Abstract:第6回 2013/7/5 教育・学習の人類学セミナー Masuda

更新日:2013/06/13

Culture and Attention: Implications for Developmental Research

Takahiko Masuda, University of Alberta, Canada

Abstract:

Issues of ethnicity and culture are some of the most controversial topics in the field of social science and humanities in the 21st century. Previously, psychologists have investigated the presumably universal aspects of psychological mechanisms and have paid little attention to the socio-cultural contexts in which these mechanisms take place. In the last three decades, however, cultural psychologists have investigated systematic cultural variations in psychological processes. These findings suggest that culture and human psychology mutually influence each other.
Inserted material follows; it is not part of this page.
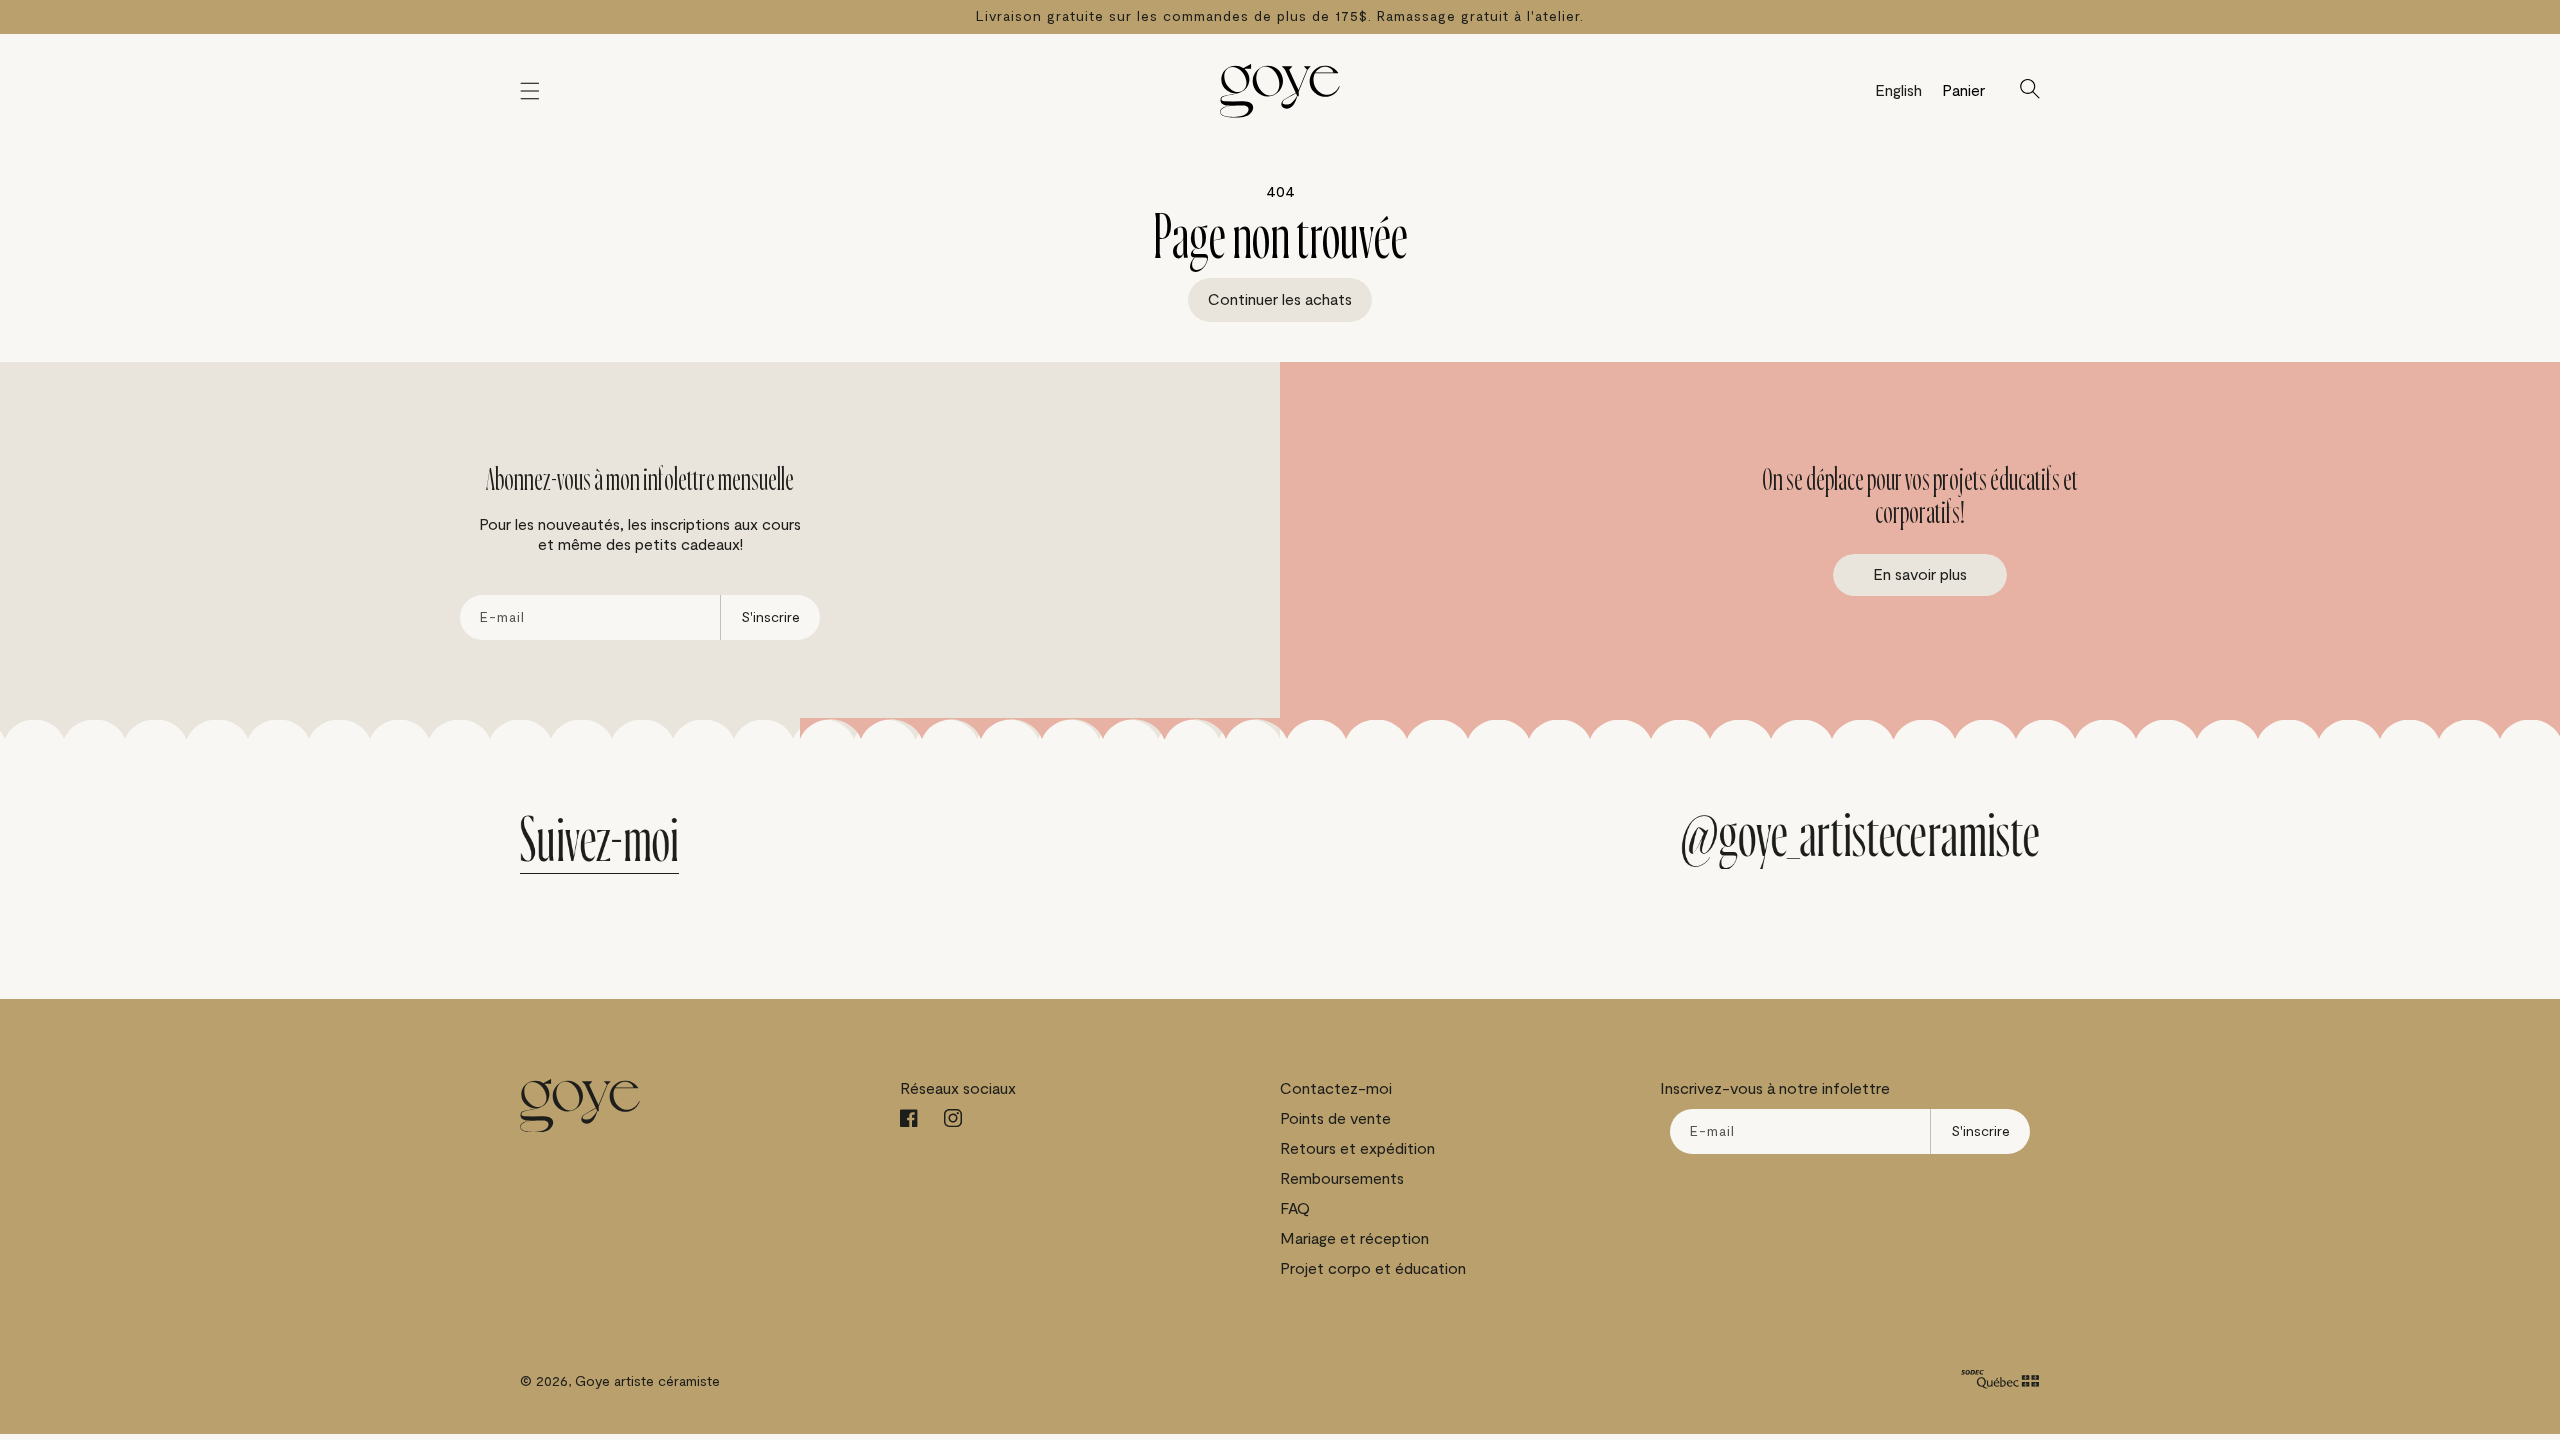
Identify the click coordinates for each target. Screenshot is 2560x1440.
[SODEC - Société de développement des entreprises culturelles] (2000, 1381)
In this talk, I will introduce cultural variation in attention and memory within the frameworks of holistic vs. analytic thought (Nisbett, 2003; Nisbett and Masuda, 2003; Nisbett, Peng, Choi, & Norenzayan, 2001; Nisbett & Masuda, 2003), and of “cultural products”—public, shared, tangible representations of culture available in a given society (Morling & Lamoreaux, 2008). I will begin by introducing studies which examined cultural variations in attention and memory (e.g. Masuda & Nisbett, 2001), and in aesthetic expression and design (Masuda, Gonzalez, Kwan, & Nisbett, 2008; Wang, Masuda, Ito, & Rashid, 2012). I will then report recent findings of two developmental studies which investigated (1) when cultural variation in aesthetic expressions emerges and (2) how much caregivers’ patterns of narratives influence children’s development of culturally unique narratives (Senzaki & Masuda, 2013; Senzaki, Masuda, & Ishii, 2013). Implications will be discussed in relation to the development of culturally unique perspectives.